The big milestones in my life don’t feel real to me.
I remember sitting with my friends at the Sweet Shop one Friday on my friend’s 18th birthday. She was glowing with her new title. An adult. The Big 18. She was telling us about crying the night before over her childhood being over, and how she wasn’t dreading turning 18 — just sad that a distinct era in her life was over. And I remember being ready to experience that myself, in three weeks when my birthday was to come.
Then the night before my 18th birthday (which I spent working on my senior project for AP Lit) came, and none of those strong emotions arrived. No matter how many times I tried to register the milestone awaiting me, I could not process that my childhood was over.
The next morning, I excitedly anticipated the presents and cake, the hangouts with friends and celebrations with family. The big pink balloons in my living room and the candles on my cake both spelled “18,” but I didn’t feel any different. Even though the world now considered me an adult, I still felt like the same 17 year old girl waiting for the sign that would tell me I was grown up.
My friends asked me at lunch what I’d spend my day doing and what it felt like to be 18. The first question was easy: I planned to buy a lottery ticket, a tradition within my friend group. But the second left me questioning why I didn’t feel different. Maybe the responsibilities that were awaiting me and the new chapter of independence I was entering was so big I didn’t want to accept it.
Turning eighteen was the first of the big changes I would go through as I prepared to leave for college. Senior skip day and graduation were to follow, but becoming an adult came first; it was a shift that I wasn’t ready for.
Another milestone this semester was my senior night for track. Posing for photos with teammates from the past four years, it still didn’t hit me that this would be the last time I would run a race around the Los Altos track, wearing the royal blue uniform I was so proud of. In the moment, the race just felt like any other meet. I kept waiting for some kind of finish line that felt like an ending for me, for something to ‘click’ inside and for me to feel different.

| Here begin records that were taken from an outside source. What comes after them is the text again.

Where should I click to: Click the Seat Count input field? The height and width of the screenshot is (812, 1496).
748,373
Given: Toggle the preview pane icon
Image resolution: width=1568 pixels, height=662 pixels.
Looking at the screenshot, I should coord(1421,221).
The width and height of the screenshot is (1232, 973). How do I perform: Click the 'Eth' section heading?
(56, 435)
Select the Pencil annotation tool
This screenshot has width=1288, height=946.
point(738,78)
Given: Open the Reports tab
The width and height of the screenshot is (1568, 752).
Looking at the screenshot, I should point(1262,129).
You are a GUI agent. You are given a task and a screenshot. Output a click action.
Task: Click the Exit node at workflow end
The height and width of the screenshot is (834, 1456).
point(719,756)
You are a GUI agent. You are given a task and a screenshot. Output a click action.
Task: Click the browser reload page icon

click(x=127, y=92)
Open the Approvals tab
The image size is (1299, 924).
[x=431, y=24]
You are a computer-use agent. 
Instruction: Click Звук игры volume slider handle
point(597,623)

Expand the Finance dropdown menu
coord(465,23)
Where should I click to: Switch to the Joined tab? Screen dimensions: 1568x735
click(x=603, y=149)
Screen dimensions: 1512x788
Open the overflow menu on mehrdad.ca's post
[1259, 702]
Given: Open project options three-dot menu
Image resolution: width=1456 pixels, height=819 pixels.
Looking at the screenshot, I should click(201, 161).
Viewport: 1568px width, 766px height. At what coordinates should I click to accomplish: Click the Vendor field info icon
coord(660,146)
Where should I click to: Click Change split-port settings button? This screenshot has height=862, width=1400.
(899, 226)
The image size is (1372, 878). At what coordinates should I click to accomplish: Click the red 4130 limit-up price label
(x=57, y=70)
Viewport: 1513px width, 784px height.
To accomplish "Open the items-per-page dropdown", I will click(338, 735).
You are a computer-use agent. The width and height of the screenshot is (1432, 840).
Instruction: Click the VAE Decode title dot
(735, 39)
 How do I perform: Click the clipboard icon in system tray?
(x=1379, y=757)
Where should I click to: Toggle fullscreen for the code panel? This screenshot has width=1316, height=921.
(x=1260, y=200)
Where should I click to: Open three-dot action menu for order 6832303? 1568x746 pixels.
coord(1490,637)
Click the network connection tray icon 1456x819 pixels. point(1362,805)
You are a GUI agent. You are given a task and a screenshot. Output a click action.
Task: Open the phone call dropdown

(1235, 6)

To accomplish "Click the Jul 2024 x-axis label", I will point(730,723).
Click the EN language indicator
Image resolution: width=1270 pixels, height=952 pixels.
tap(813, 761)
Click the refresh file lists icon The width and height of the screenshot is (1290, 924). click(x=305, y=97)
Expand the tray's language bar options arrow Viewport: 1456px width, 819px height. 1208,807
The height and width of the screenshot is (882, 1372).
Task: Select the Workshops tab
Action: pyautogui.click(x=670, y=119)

Since then, I’ve realized that true growth doesn’t suddenly announce itself at a milestone. It happens in the quiet moments — the miles where I truly became a runner or the days I matured without realizing it. That’s what I’ve learned to celebrate rather than craving the sudden transformation that never actually occurs.
The truth is, I remain unprepared for the future. I don’t know how to say goodbye to everything I’ve ever known and the version of myself I’ve become here. And when I do, I know it won’t hit me right away that my life is never going to be the same again.
Because everything I’ve ever known is about to change. And it doesn’t feel real — but I’m starting to think that’s okay.